José Manuel Santos, presidente da Entidade Regional de Turismo do Alentejo e Ribatejo, admitiu esta terça-feira que “gostava de ter uma assessoria de comunicação para o mercado americano”, o segundo mercado externo do Alentejo.
Em declarações aos jornalistas, o responsável revelou ainda que a região está a reforçar a promoção nos mercados internacionais para aumentar a estadia média e reduzir a sazonalidade.

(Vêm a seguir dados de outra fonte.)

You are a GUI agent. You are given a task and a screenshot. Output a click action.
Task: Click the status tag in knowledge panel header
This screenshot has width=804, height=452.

José Manuel Santos, que falava em Évora, após a apresentação de um estudo de caracterização do perfil, motivações e comportamento do visitante do Alentejo, realçou que, apesar de já haver um crescimento do mercado externo, é preciso “crescer mais”.
“No ano passado, tínhamos uma gestora de produto para os mercados internacionais e, agora, temos três” e, na mesma altura, existiam “assessorias de comunicação nos mercados espanhol, brasileiro e dos Países Baixos e, agora, temos seis”, ilustrou.

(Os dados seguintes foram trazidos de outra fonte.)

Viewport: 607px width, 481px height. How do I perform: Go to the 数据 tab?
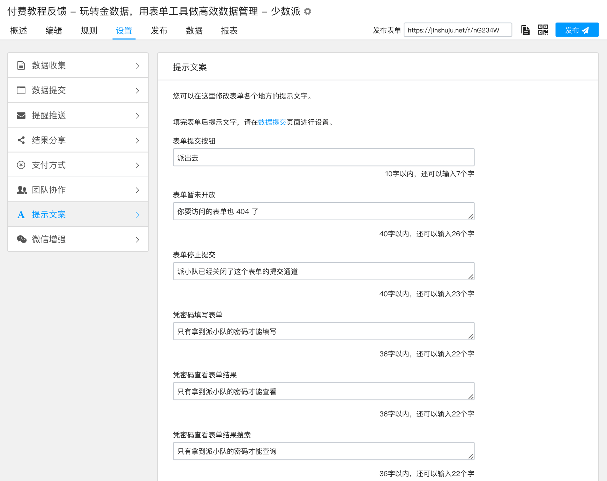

Segundo José Manuel Santos, esta ERT tem “assessorias de comunicação a trabalhar só para o Alentejo nos mercados alemão, que é o terceiro mercado externo, inglês, que é o quarto, e no francês, que é o quinto”.

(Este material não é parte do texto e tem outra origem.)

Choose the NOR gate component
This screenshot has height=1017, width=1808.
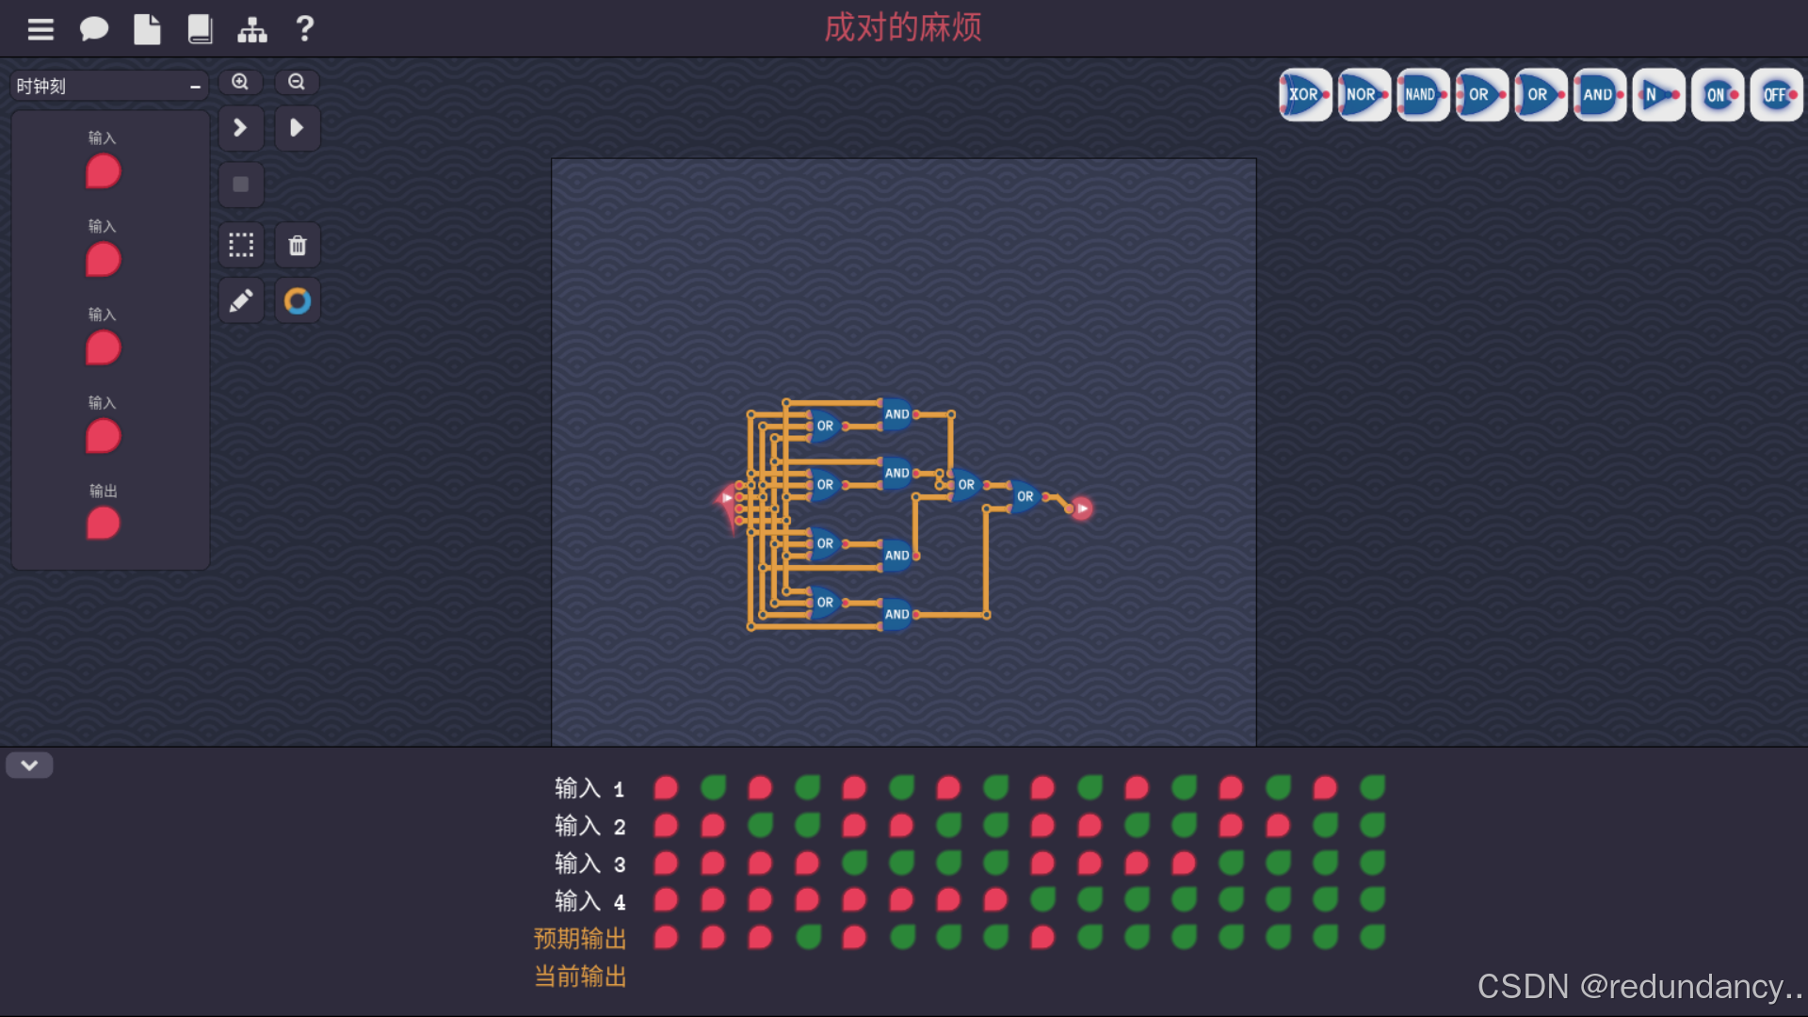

“Gostava de ter uma assessoria de comunicação para o mercado americano, que é o segundo mercado externo do Alentejo, mas não conseguimos ter”, disse, salientando que esta impossibilidade deve-se à falta de verbas.
O mesmo responsável referiu que a sazonalidade deste destino tem vindo a diminuir, muito graças aos mercados canadiano e norte-americano, mas ainda é necessário, sobretudo no litoral alentejano, apostar mais na entrada em funcionamento de valências como campos de golfe: “A estadia média tem muito a ver com o tipo de produto no território e com o crescimento dos mercados internacionais e com a sazonalidade também”, frisou.
Questionado pela Lusa sobre a estadia média de duas noites do turista que visita o Alentejo, apurada por este estudo produzido pela Universidade de Évora (UÉ), quando o anterior, relativo a 2012 e feito por outra entidade, apontava para quase quatro, o responsável explicou que os dois trabalhos foram elaborados com recurso a metodologias diferentes.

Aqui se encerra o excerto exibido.